A bike is handy for errands in town

Cleanliness is next to Godliness - yep, the laundrette (laundromat) really is next to a church.
(the building in the middle is also part of the church complex)

Anna has just washed one of our duvets in the laundrette (laundromat).
the taxi is about to cross behind Anna, but as she is still on the other end of the crossing at that time, it is against the law, and the driver will be liable for a £60 ($100) ticket if caught.

the damp duvet goes back on Anna's bike

I have most of the groceries on my bike - we popped to the store while the duvet was getting washed

Up the hill towards home ...
Nice wide cycle path near our home.

A few hours later I was out on the bike again - John Lewis sent me a "text" to say that my parcel was waiting at our local Waitrose store.
I parked Mermaid out front of the store, next to a rather nice "Giant" bike.
For those who don't know, Waitrose is the "supermarket" part of John Lewis, which is otherwise a chain of department stores, and is also one of the two largest worker-controlled businesses in the UK - the other is the Co-op, from who we buy our electricity heating gas.
Social awareness kudos to us, for both our  home energy supplies and today's purchase, methinks :-)

the bike parking is by the theatre (to the right), as well as near
Wautrose (at the back, behind the trees)

The new university campus that is being
built is coming along nicely

Despite being fairly central, land is still being efficiently used.
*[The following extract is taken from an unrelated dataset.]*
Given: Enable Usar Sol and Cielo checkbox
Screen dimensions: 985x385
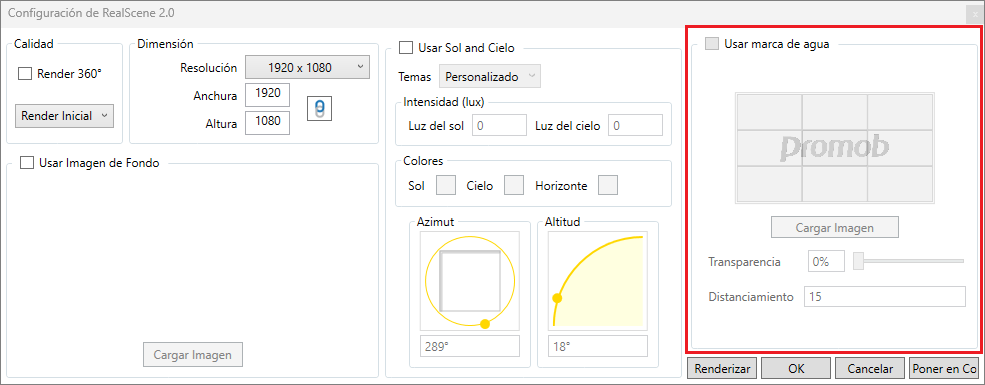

The green space between the seating and bike parking and the store behind is actually part of a flood protection scheme (the canal is right behind the store), so it provides a "quality" landscape, while serving a direct economic purpose (flood control!).
Waitrose has a multi-level car park on top of it, and behind the store is a motel (Travelodge), which is also above the store at the back. the parking tends to be used by shoppers in the day, and by the motel users and/ot theatre goers in the evening
(the theatre is out of shot to the right).
The slightly larger than life size "seated" statue is of a fairly famous actor who "cut his teeth" in provincial theatre in our town back in 1948. It is of Ronnie Barker (for those of you old enough to remember him - he was VERY popular in the 1970's and 1980's on television in the UK. His career was both before and after that, but I remember him from the "Two Ronnies", "Porridge", and "Open All Hours", but I suspect my father remembers him from "the Frost Report" from the 1960's.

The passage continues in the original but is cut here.